What is so bad about suspension? He would have more time to do something that is fun when he is not in school.


College applications ask if you were ever suspended from school.


Not as high-tech, but I once got caught writing a column of "I"s, a column of "will"s, a column of "not"s, etc.


I find it funny that many of these comments are on ways the code could be improved. We are a strange bunch of people indeed. Still, I laughed when I saw this image.


First sentence should have been:

"Funny how much commenting about improving code."

Second sentence should have been:

"We are strange."

Third sentence should have been:

"I laughed anyway."

50.6% as much text.


ha(x4) good one! I could have written it in some form of Chinese and used 7 characters.


Now all he has to do is compile, link, and load!


Should have wrote it in Python to save a few lines :)

for x in range(500): print 'I will not throw paper airplanes in class.'

Or perhaps Arc!


Why not use Erlang and make it concurrent? :)

[spawn(fun() -> print("'I will not throw paper airplanes in class.'") end) || N <- lists:seq(1, 500)]


Um. Because writing to stdout will serialize the processes?


What makes you think it's written to stdout?


stdout can be redirected, as to a stream that round robins it to a matrix of printers.


Matrix printers?


of


I'm pretty sure the people in the Matrix will be confused when every printer in the world starts printing out "I will not throw paper airplanes in class." ... Of course, then the agents will reset the system and everyone will just experience deja vu.
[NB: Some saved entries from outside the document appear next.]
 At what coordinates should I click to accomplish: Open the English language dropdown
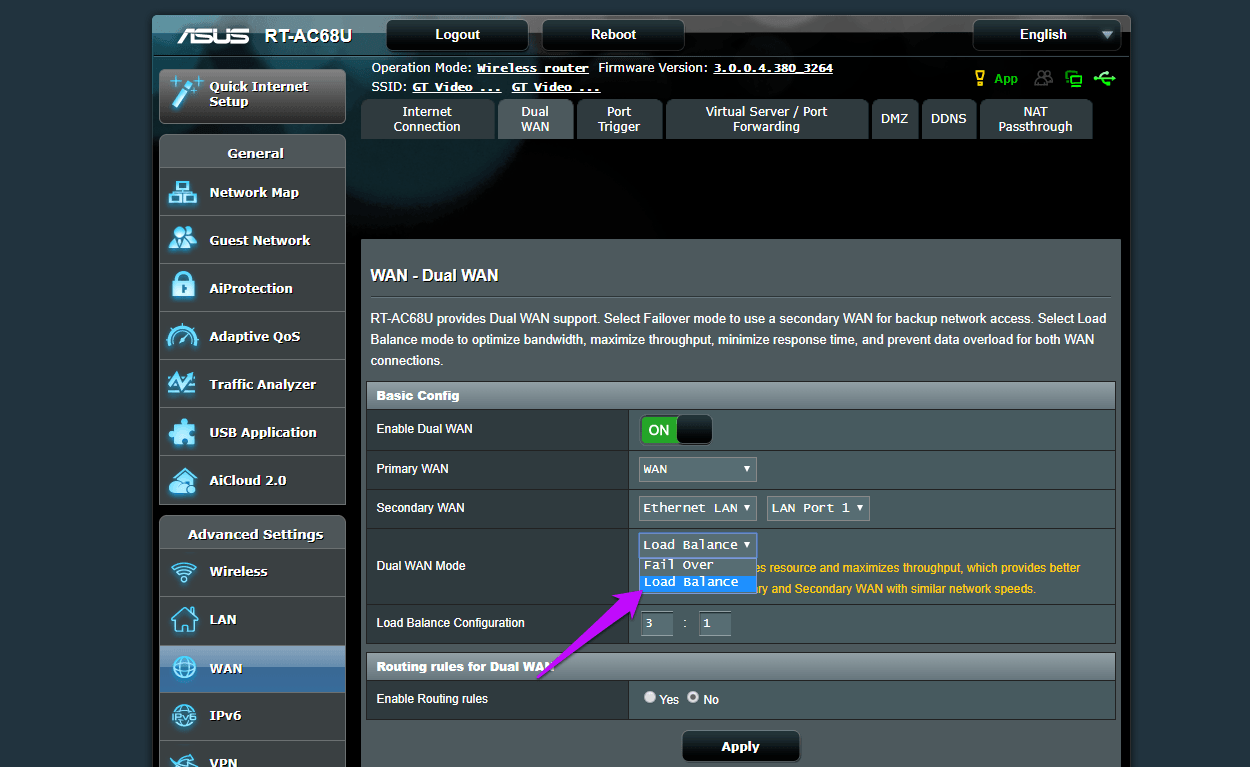(1047, 35)
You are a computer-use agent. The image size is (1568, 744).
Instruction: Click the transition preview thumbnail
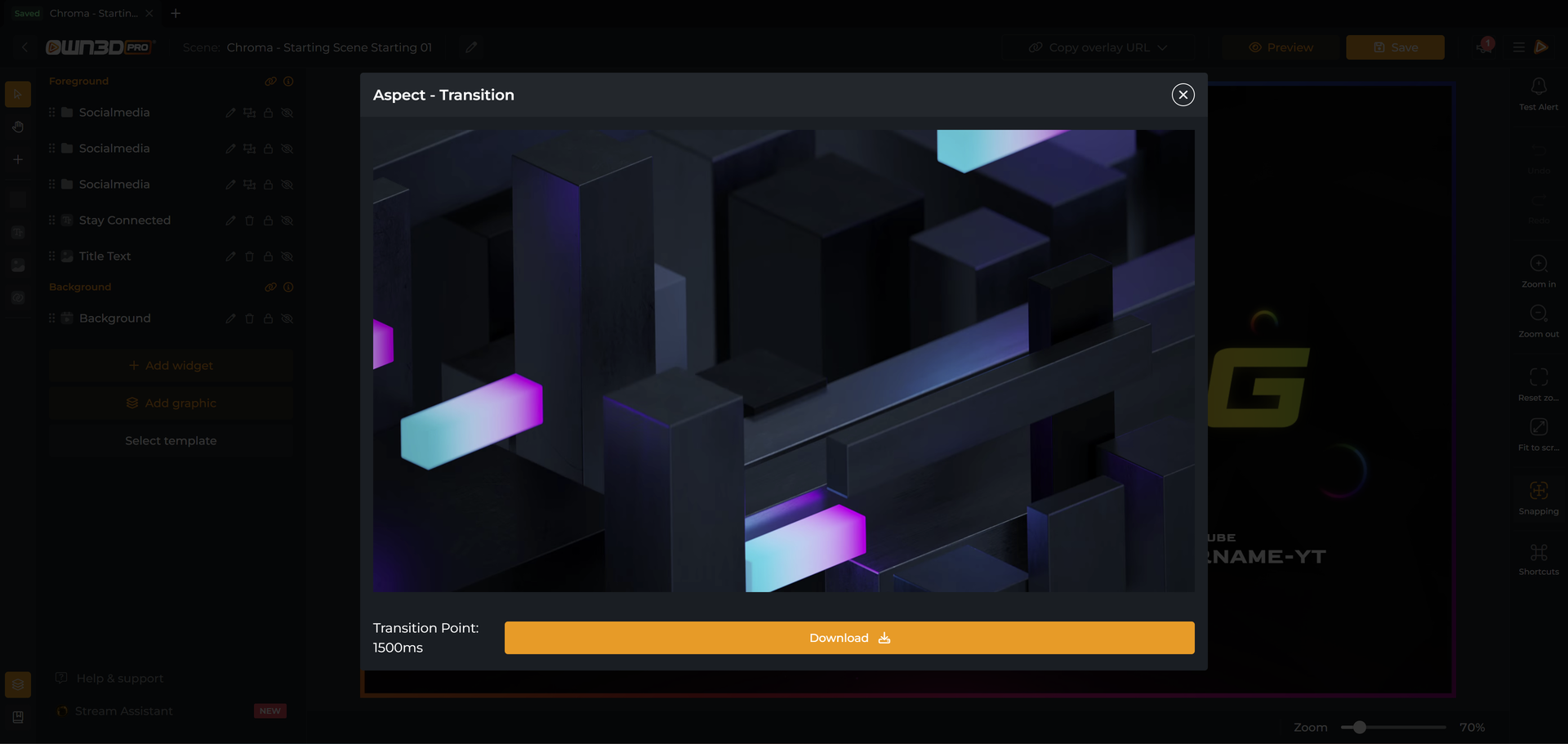[784, 361]
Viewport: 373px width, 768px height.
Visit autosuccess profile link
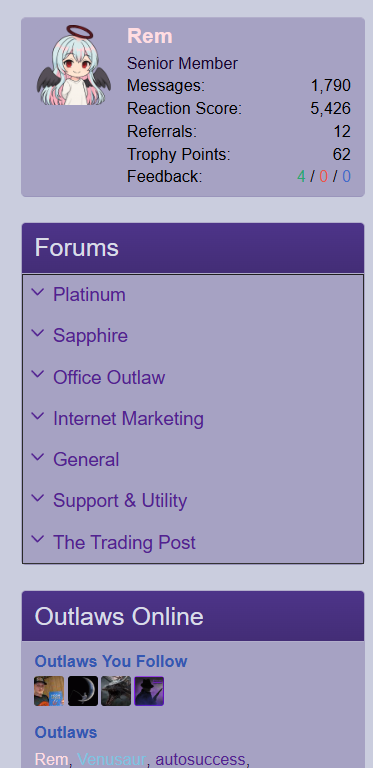tap(200, 759)
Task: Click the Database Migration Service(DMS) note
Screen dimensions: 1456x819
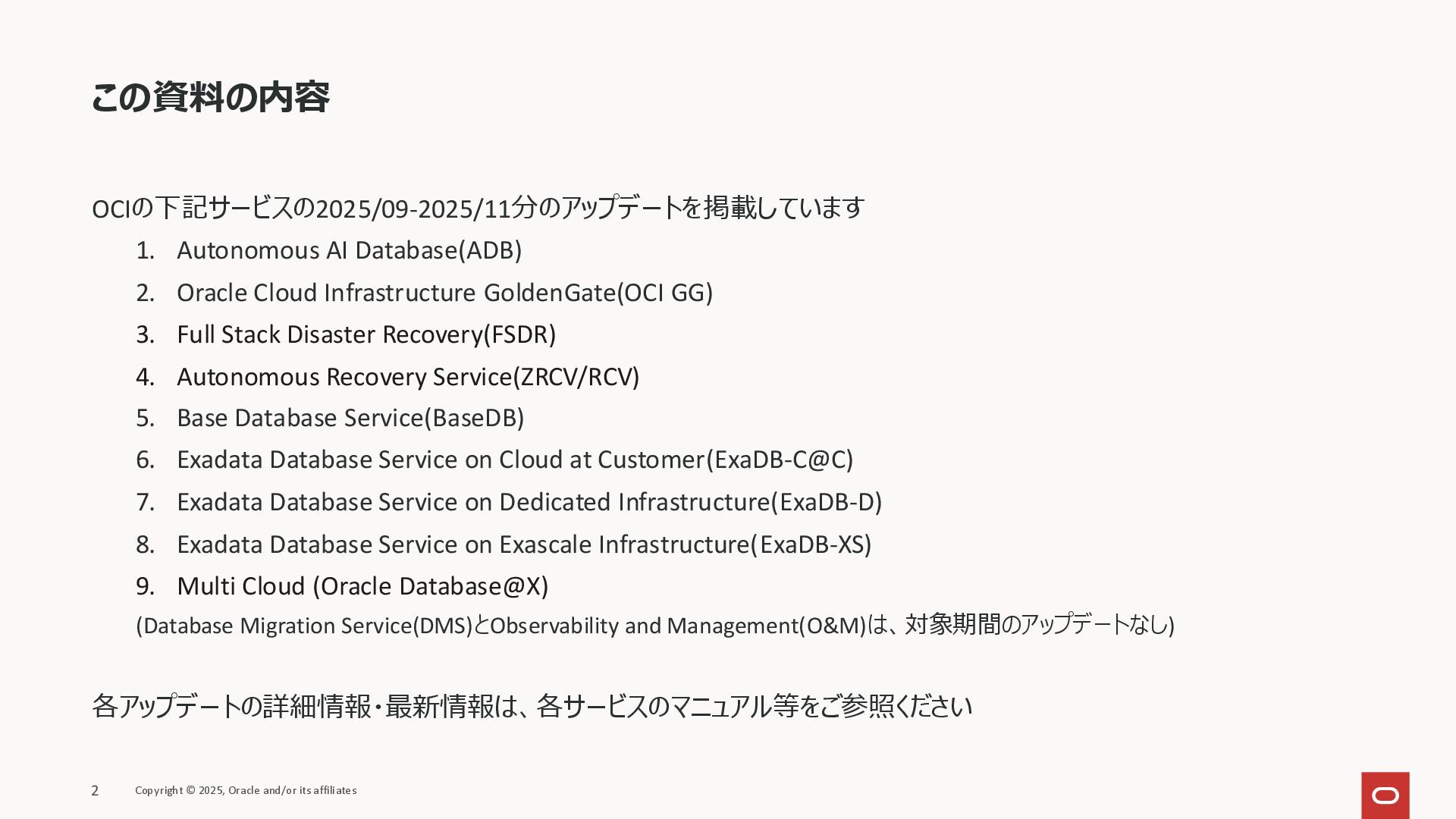Action: click(303, 626)
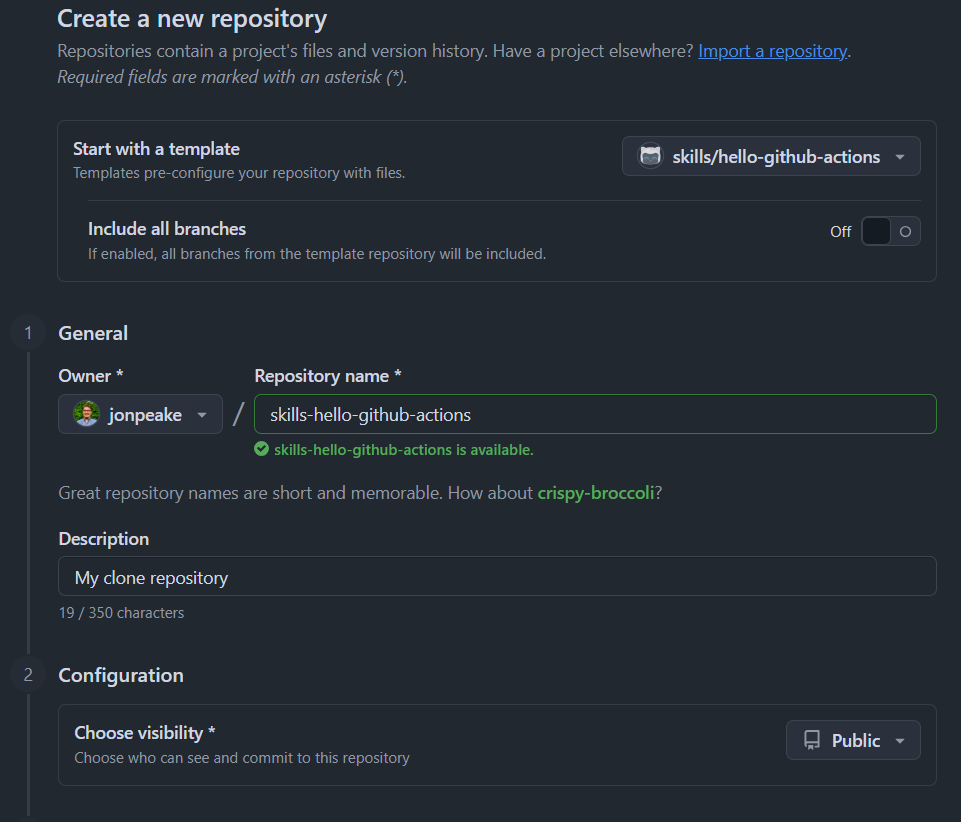This screenshot has height=822, width=961.
Task: Click the jonpeake profile avatar
Action: pyautogui.click(x=87, y=414)
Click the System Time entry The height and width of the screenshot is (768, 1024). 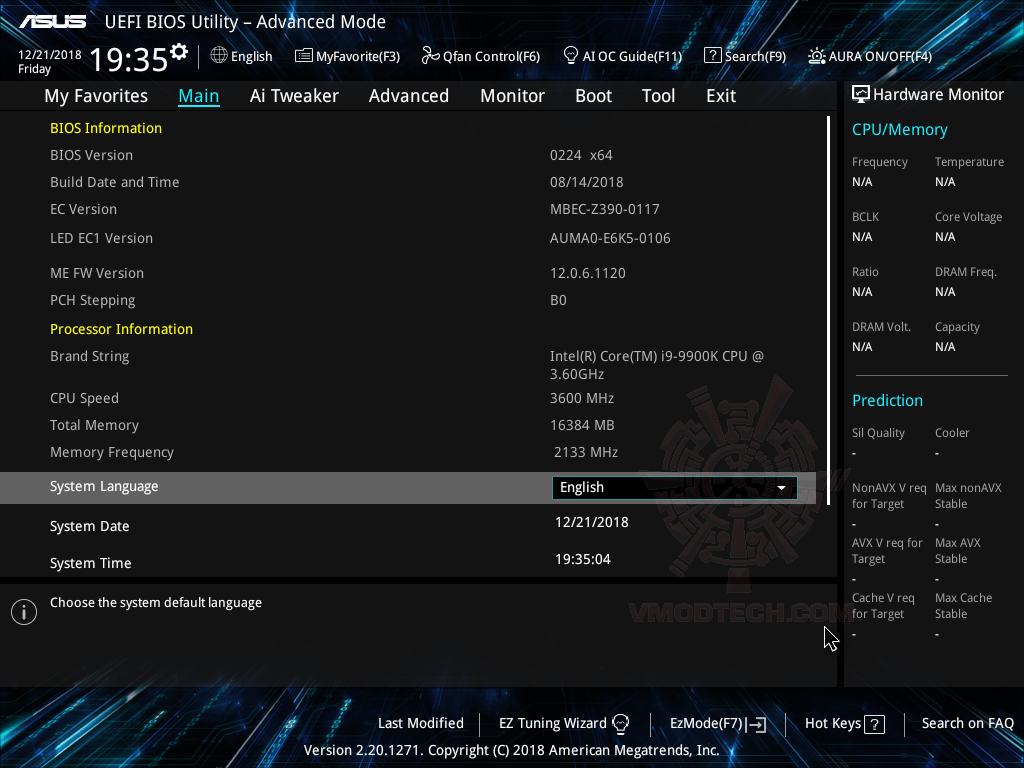(x=90, y=562)
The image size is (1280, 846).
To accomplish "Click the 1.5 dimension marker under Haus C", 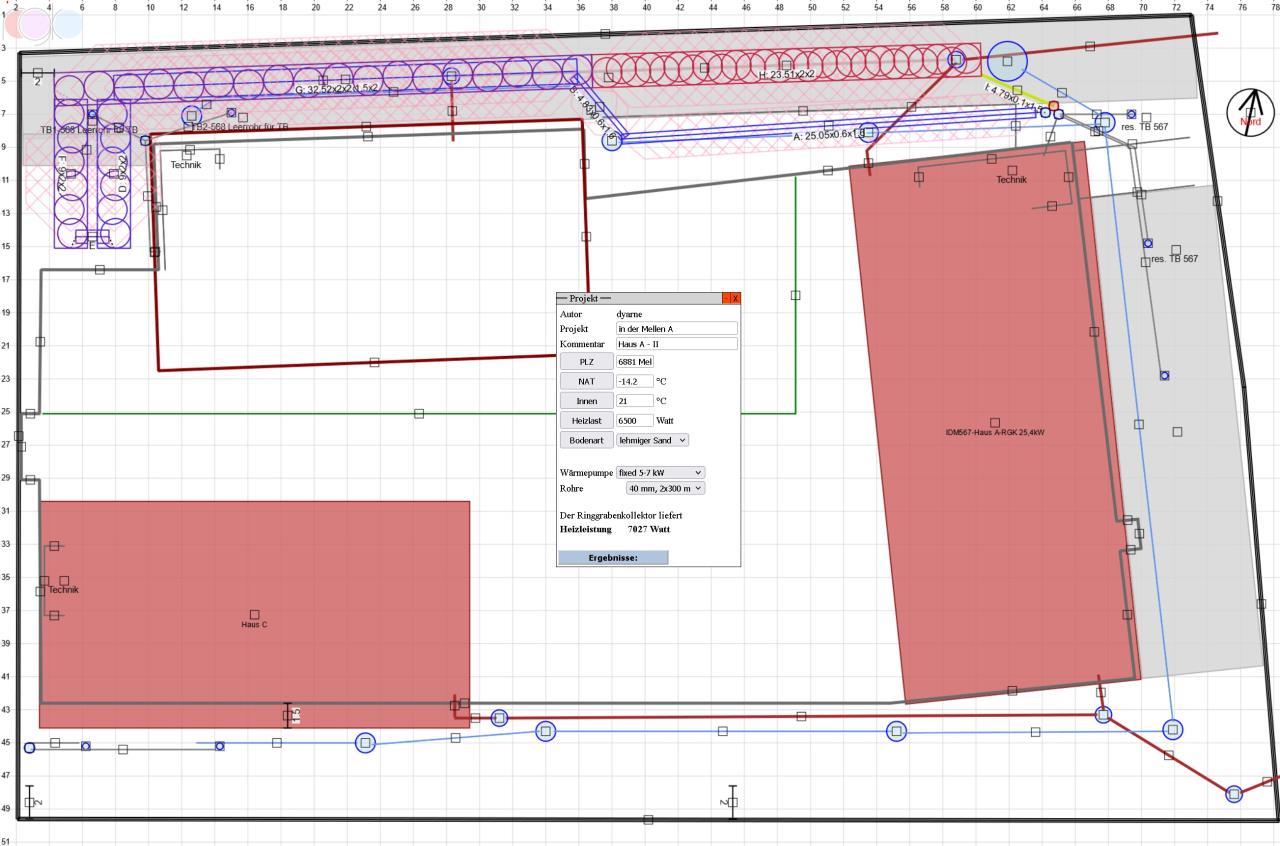I will (x=288, y=714).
Sure, of. But a Matrix of Matrix printers would be nice.


(for i 1 500 (prn "I will not throw paper airplanes in class."))

Although, I assume the kid forgot the \n in his printf.


"prn"? Ick. Looks like 'porn'! Why not print, or put, or puts or out or just "p"?


pr = print

prn = print followed by newline


Because i and t are such a waste of time! :-)


?"For the win."


Wouldn't it be easier to type:

(repeat 500 (prn ...))

?


You are correct. I need to go back and reread the tutorial.


or ruby

  (0..500).each {|i| print "I will not throw paper airplanes in class\n"}


500.times {print "I will not throw paper airplanes in class \n"}


500.times {puts "I will not throw paper airplanes in class"}


I figured there was something in ruby for that :P


Cute, bizarre, clever. Good.




Join us for AI Startup School this June 16-17 in San Francisco!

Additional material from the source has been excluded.